There are some things that are specific to stroke care. After stroke, for example, people are at risk of developing depression—about one-third of patients will develop depression after a stroke. This is also something that primary care physicians are attuned to and know to look for. Anxiety can [also] be a big problem. Even posttraumatic stress disorder occurs after an acute event like a stroke. [Then] there are some problems that may be a little bit less familiar to primary care doctors—[for example], certain pain syndromes like the frozen shoulder syndrome that some people get when they develop hemiparesis and they can’t move their arm, with the shoulder becoming painfully tight and stiff. That can be an issue that may be less common in the primary care practice. Similarly, central pain syndromes and certain types of stroke leave people with pain in different parts of the body. That can be confusing because one may go looking for alternative explanations of the pain rather than the stroke. For example, with spasticity or spasms of the limbs after a stroke and a paralyzed arm, some people may have pain or jerking movements of the weak limb. These may be things also that the primary care physician may want to turn to a neurologist, a physiatrist, or a rehabilitation specialist for help with. There are things like that, which I think the primary care community would benefit from more education about, at least so that they can recognize those problems in those syndromes and then be able to refer people back for specialty care to specifically manage and address them.

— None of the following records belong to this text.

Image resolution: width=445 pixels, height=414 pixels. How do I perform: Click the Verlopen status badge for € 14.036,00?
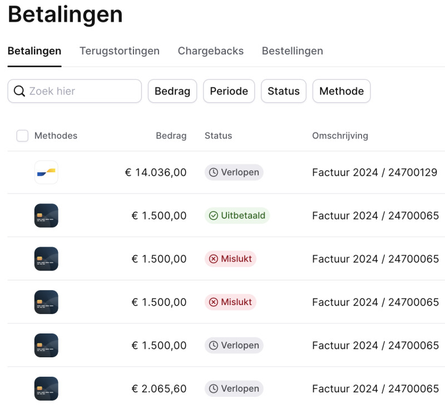[234, 172]
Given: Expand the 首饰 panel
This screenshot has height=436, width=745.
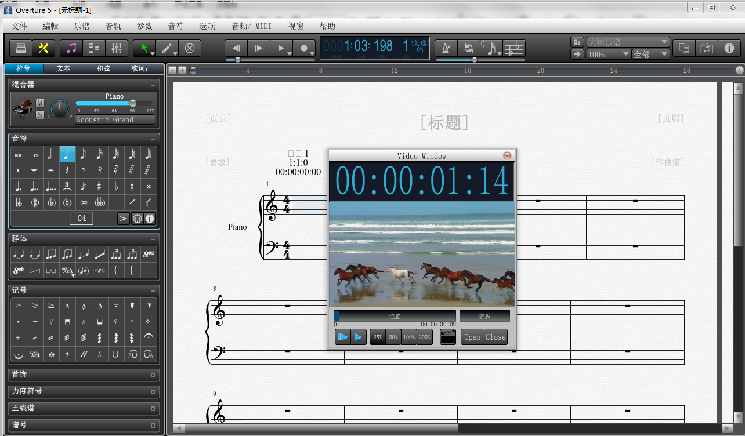Looking at the screenshot, I should click(84, 375).
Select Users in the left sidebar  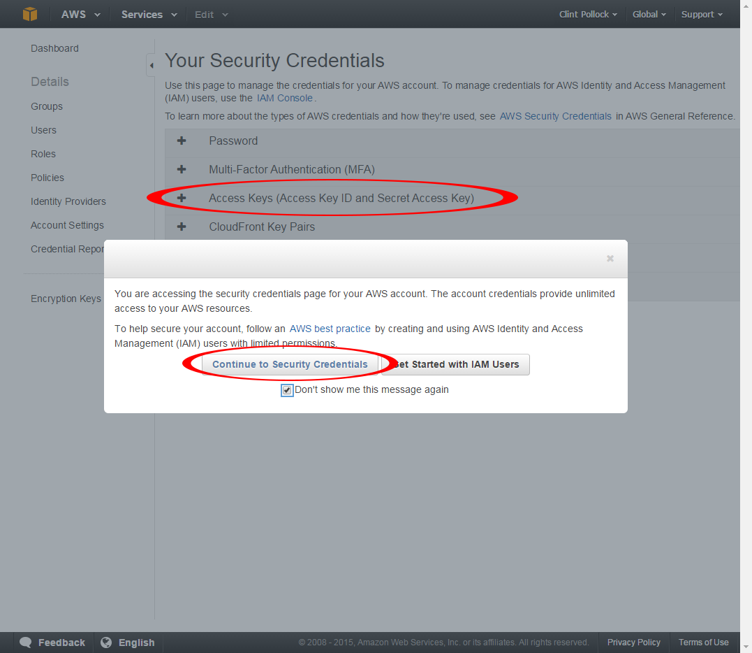(x=44, y=130)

[They] have become so important in all that we do. We recognize that when systems fall short, for example, when structural racist systems are in place, they help to facilitate disparities and inequities in health care. Those are bad systems. They make resources less available to certain groups of people compared with others. Conversely, we can make a choice to make better systems that facilitate medication availability, insurance availability, adherence to medications, and healthy environments...and so forth. What we need to do is not put all the pressure on the individual patient and the physician but create systems that can be facilitated by hospitals and accountable care organizations that make health care easier to provide for all of us.